04 July 2010

Climb Every Mountain

An excellent visit to the Cheltenham Festival, thanks to the charity of which I am a trustee - we are sponsoring a concert later this week, but received an invitation to the opening reception and evening concert. This was the City of Birmingham Symphony Orchestra playing music by Rodgers and Hammerstein, with a couple of very good singers (Kim Criswell and Brent Barrett), conducted by John Wilson. Not my favourite cup of tea but perfectly palatable, indeed a very enjoyable evening (the company certainly helped too). Learnt a lot about Rodgers and Hammerstein, including being struck by similarities between You'll Never Walk Alone and Climb Every Mountain - they probably serve similar purposes in the two shows, but they do have a lot of other similarities when heard almost back to back. Evening slightly marred by some people in the audience singing to themselves - we were encouraged to join in at one point, but not otherwise, and I hadn't gone to listen to the fat guy (a solicitor) in the row behind me ...

Returning home at about 0040, I found an email from Bob who'd completed the FT crossword and had a few queries - so I retired to bed with my copy, which I hadn't looked at before, and completed it in under 20 minutes.
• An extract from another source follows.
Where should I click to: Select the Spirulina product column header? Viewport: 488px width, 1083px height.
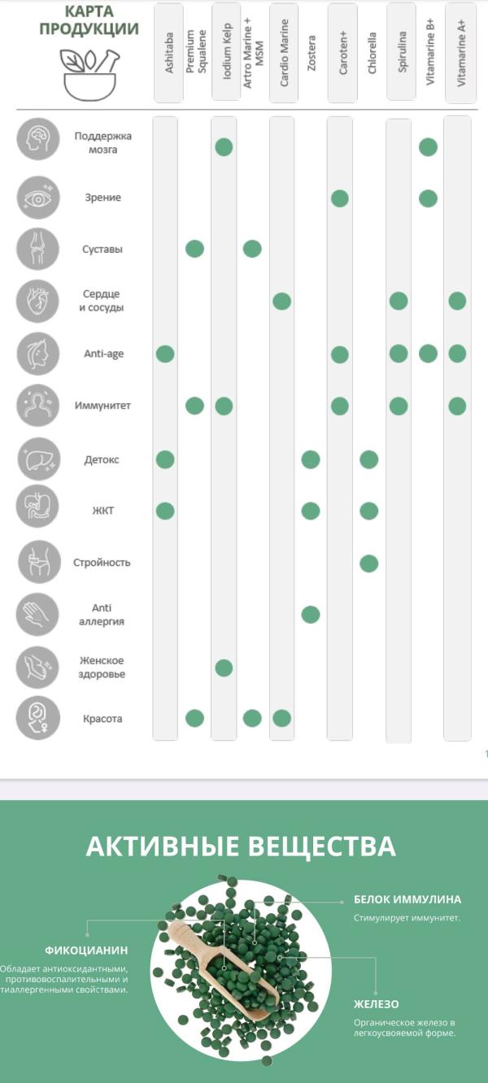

Probably not Cincinnus at his best, but I was rather satisfied with that outcome.

My Marathon training should have started on Monday, but my leg didn't co-operate - and if your legs won't co-operate with running, it's not going to happen at all. The sessions prescribed for the first week were all pretty untaxing, and by Friday I could certainly join in - it says "Rest". Saturday (5M easy) was dealt with by running to the field to feed the pony and water the vegetables, exercising the dog into the bargain (though at his age he does make the run last much longer than necessary). Today the schedule directed me to run 10M slow, adding "approx 90 minutes)", twice the time for yesterday - so "easy" is less demanding than "slow". I headed off, dogless, at about 10 o'clock, on a beautiful sunny morning with a gusty breeze.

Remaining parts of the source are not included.